It may well be right that in percentage terms more flare-ups than not may be identified as and when it happened, and we need to take some responsibility in reducing those conditions or reoccurrence from happening.

The pain still hurts the same irrespective of how the situation was created, either I created it or it just happened and we feel foolish if we exceeded our capacity and paid the high price of increased pain. Sometimes there flares-ups occur just for the sake of it and we have to ride out the storm, with the anger resentment and frustration we all feel.

Perhaps we should write a list individually of what increases this for all of us and use it as a ticklist to stay within these parameters, although that sounds very boring and I never saw a collective or repeatable pattern, it does sometimes give a clue.

Most people who have flare-ups have a good idea as to where the threshold of activity and energy may be, over the years I have increased my rest time in the knowledge the some required activity was imminent and my wife is always support in the facts that I need rest, although I may look capable I am hiding my true capacity from her and myself. Any flare-up plan is only a suggestion and you need to find what works for you through trial and error, perhaps what can you do what does not make it worse if anything. Increased pain would make anyone feel bad and the whole concept of pain is not a single entity and in managing it more effectively no single remedy will work, it has to be a simultaneous collective approach of rest, distraction, mobility if possible and communication of how we feel to ourselves and others.

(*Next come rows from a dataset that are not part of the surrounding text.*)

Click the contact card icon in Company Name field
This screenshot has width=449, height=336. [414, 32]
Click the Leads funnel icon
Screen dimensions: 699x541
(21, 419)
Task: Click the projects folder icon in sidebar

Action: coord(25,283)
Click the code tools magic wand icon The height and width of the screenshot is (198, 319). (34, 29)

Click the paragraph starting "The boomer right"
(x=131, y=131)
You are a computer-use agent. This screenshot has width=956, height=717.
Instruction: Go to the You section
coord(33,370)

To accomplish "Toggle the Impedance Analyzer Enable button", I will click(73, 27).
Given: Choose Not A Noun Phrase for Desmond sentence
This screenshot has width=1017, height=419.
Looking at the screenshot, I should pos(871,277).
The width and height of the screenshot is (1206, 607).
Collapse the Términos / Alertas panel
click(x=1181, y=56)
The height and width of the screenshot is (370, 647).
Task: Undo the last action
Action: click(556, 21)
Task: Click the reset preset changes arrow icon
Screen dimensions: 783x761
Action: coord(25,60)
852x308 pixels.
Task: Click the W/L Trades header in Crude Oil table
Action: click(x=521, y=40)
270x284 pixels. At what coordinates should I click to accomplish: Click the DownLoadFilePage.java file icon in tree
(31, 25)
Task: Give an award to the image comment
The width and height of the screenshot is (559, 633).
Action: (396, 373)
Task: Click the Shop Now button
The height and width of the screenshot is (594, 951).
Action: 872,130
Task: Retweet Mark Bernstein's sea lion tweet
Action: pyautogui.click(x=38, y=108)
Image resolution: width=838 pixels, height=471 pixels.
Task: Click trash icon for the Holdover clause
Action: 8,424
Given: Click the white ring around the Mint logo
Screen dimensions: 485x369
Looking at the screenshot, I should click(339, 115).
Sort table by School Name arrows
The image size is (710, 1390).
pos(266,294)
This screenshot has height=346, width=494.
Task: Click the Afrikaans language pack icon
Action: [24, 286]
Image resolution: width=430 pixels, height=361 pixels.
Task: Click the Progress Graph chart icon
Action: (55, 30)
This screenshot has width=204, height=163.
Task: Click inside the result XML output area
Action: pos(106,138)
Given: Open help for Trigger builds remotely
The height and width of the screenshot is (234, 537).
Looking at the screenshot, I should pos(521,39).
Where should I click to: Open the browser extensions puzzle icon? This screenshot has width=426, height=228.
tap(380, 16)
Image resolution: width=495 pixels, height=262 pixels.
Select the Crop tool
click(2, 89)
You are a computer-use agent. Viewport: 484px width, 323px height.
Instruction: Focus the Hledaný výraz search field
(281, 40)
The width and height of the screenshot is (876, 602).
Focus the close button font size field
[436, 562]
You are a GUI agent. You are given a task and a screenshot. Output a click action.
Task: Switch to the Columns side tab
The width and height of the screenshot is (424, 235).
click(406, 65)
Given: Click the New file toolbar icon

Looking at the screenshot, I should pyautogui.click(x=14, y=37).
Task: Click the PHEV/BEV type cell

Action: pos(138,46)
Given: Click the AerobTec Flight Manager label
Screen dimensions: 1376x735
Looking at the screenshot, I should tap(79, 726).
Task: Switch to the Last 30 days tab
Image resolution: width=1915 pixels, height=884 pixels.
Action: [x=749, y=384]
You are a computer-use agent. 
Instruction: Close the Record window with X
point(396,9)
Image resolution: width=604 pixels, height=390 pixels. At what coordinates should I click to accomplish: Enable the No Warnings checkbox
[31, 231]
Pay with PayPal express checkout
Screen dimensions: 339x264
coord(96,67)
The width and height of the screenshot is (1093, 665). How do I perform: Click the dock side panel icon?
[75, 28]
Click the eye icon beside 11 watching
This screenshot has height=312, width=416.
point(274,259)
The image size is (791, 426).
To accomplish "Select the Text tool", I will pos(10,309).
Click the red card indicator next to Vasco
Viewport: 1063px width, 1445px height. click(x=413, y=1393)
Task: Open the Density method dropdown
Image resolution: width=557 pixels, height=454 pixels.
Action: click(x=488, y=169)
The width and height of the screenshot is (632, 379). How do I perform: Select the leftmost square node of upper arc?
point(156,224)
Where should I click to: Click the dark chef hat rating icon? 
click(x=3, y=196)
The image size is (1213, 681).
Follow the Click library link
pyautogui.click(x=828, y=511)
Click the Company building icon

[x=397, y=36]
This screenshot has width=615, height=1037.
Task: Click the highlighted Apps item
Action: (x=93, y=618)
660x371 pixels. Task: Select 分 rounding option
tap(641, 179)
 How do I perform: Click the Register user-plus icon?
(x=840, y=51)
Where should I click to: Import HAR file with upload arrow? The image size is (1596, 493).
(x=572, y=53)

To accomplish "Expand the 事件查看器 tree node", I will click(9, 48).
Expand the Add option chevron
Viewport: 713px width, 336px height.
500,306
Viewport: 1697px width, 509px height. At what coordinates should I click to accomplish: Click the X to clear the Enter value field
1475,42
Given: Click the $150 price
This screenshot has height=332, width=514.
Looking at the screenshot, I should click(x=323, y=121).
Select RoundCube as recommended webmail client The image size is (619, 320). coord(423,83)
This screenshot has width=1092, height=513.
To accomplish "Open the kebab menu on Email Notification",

Pacing although a simple concept is equally frustrating to live by, a staccato approach to life, in 30 minute intervals, one might suggest that life cannot be lived like this, if this the limit of your capacity what alternative do you have, just like the great escape I have achieved in my time fantastic goal in these thirty minute intervals, frustrating yes but doable.

I know my longest was four weeks, in the same room, I knew it was night time and lay down, I had earned that sadness and taught many things, its still very vivid, the only positive I lost 10lbs.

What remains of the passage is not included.